According to the information available, this was the alleged killer's fourth deployment. Supporting the troops does not mean blindly supporting all actions taken by our service members. I got the opposite impression while reading through the U.S. Army's Facebook page where the U.S. Army apologized for the killings. If a service member does something that is wrong, while it is not fair, it does reflect on the nation as a whole, and an apology and investigation is warranted. Otherwise, our judgment on right and wrong as a society comes into question. An apology is not a sign of weakness; it is a sign of accountability and responsibility.

Instead, if you want to support the troops ask the right questions: What was his mental state when he allegedly killed those civilians? If he was under mental distress, why was he not removed from the battlefield? Were there signs before the deployment? What is the military doing to take soldiers out deployment rotations if they show such signs? What is the military culture regarding soldiers' mental health help? Is there a stigma? If so, what is the military doing to change it? What kind of mental health assistance are they getting after they leave the service?

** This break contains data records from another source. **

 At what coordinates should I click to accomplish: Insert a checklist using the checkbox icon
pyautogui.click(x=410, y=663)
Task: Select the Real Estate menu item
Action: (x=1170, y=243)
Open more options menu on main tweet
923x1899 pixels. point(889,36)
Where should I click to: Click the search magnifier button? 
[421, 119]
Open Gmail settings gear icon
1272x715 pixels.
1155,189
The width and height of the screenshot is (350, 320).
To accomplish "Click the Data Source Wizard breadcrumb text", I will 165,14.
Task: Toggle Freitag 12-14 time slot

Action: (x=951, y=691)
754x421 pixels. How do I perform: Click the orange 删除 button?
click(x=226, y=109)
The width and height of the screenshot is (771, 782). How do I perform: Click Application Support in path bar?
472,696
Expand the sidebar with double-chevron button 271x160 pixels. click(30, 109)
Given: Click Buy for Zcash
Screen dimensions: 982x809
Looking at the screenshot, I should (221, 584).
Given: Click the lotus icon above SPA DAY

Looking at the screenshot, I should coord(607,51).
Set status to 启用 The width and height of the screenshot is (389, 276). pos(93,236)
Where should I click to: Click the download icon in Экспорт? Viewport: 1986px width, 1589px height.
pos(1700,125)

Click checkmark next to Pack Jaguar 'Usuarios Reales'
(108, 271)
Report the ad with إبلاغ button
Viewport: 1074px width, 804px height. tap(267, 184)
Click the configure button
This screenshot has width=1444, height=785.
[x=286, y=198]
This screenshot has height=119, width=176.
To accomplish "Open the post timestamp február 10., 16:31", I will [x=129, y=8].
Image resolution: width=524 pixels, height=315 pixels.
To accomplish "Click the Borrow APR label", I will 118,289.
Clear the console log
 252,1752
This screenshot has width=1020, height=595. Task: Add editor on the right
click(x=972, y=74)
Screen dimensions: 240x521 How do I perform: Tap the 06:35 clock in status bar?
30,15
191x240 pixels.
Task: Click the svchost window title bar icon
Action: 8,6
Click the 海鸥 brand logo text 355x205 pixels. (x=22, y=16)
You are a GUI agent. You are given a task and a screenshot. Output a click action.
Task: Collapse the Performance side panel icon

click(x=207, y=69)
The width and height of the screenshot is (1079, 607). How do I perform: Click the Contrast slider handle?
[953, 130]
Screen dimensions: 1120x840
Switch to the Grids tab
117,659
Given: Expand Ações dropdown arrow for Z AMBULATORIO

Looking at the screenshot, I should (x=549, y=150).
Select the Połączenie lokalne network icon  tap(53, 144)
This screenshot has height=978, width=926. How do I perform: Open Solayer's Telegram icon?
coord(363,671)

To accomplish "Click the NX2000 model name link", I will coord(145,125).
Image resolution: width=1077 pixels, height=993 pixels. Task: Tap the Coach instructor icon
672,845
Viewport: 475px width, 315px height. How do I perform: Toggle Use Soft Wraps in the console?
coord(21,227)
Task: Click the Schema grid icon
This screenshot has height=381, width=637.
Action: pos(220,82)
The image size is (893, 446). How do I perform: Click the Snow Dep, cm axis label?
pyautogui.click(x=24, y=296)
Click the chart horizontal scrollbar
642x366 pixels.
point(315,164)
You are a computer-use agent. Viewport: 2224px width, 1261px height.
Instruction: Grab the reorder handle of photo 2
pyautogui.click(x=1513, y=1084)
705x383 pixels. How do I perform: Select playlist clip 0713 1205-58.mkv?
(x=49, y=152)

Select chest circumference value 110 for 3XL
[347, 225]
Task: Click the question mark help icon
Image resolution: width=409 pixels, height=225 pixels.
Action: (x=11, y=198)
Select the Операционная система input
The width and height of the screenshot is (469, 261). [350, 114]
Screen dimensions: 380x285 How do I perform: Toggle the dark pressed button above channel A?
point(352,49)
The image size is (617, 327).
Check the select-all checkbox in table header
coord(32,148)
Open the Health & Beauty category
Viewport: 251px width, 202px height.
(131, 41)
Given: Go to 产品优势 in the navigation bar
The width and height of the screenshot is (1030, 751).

Such questions are not meant to weaken our nation's military. They are meant to improve the quality of life of those who fight and have fought for our nation. Those questions should be asked of our policymakers and military leaders, because it is a matter of military readiness. These questions are meant to strengthen our nation's military because such incidents do affect the mission, as we're seeing now in Afghanistan. I believe we can do better, and that we need to do better.